BEGIN SOURCE INFORMATION

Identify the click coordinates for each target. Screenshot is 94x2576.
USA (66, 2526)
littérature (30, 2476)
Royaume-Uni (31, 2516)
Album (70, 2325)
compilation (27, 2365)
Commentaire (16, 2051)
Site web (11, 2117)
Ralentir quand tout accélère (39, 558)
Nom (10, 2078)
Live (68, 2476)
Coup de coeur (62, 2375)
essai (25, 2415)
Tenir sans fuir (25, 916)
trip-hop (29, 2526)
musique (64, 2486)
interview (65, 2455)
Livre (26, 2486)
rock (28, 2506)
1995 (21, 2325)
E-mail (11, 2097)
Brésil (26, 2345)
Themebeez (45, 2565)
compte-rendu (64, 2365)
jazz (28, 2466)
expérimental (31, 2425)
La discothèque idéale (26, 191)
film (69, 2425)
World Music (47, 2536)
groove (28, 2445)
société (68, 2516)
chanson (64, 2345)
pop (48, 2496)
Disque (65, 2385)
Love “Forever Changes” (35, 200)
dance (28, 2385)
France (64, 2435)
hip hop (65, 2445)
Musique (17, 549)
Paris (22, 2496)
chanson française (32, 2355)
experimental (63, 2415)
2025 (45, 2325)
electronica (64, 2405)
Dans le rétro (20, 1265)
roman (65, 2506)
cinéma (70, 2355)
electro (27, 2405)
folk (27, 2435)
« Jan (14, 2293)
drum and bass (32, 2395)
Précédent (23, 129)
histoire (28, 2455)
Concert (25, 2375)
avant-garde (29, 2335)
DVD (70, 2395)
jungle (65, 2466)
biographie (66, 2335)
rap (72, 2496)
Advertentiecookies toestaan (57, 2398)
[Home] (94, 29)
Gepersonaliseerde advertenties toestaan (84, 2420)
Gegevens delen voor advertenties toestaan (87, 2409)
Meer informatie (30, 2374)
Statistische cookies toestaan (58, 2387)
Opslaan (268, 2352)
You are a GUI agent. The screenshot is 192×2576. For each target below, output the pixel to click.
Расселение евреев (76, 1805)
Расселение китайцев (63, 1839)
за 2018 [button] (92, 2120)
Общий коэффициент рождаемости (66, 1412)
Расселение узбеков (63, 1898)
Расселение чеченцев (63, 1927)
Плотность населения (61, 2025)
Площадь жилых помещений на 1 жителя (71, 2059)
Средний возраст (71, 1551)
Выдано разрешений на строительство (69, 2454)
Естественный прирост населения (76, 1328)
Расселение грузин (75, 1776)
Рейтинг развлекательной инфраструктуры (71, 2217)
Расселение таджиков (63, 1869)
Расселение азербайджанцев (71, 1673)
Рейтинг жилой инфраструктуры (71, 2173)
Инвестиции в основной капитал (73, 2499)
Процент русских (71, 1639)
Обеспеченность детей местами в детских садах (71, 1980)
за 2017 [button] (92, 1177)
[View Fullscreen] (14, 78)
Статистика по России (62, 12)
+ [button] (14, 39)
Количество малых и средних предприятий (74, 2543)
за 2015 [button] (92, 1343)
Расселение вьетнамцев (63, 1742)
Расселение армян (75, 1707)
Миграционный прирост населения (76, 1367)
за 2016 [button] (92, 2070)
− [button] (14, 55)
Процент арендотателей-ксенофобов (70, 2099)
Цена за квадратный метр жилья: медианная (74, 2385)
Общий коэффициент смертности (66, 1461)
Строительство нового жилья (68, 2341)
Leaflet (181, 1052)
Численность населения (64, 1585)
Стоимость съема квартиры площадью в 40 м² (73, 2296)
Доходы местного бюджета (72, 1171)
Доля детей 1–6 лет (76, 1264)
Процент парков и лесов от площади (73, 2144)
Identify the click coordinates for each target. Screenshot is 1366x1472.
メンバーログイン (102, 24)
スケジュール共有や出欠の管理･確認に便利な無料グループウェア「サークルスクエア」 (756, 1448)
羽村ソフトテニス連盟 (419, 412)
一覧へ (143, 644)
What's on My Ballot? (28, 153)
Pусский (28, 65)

END SOURCE INFORMATION

→ TASK PROMPT: Starting at the line that has "dance (28, 2385)" in the records above, restate word for word every line until the one that has "jungle (65, 2466)", and include that one as well.

→ RESPONSE BOX:
dance (28, 2385)
France (64, 2435)
hip hop (65, 2445)
Musique (17, 549)
Paris (22, 2496)
chanson française (32, 2355)
experimental (63, 2415)
2025 (45, 2325)
electronica (64, 2405)
Dans le rétro (20, 1265)
roman (65, 2506)
cinéma (70, 2355)
electro (27, 2405)
folk (27, 2435)
« Jan (14, 2293)
drum and bass (32, 2395)
Précédent (23, 129)
histoire (28, 2455)
Concert (25, 2375)
avant-garde (29, 2335)
DVD (70, 2395)
jungle (65, 2466)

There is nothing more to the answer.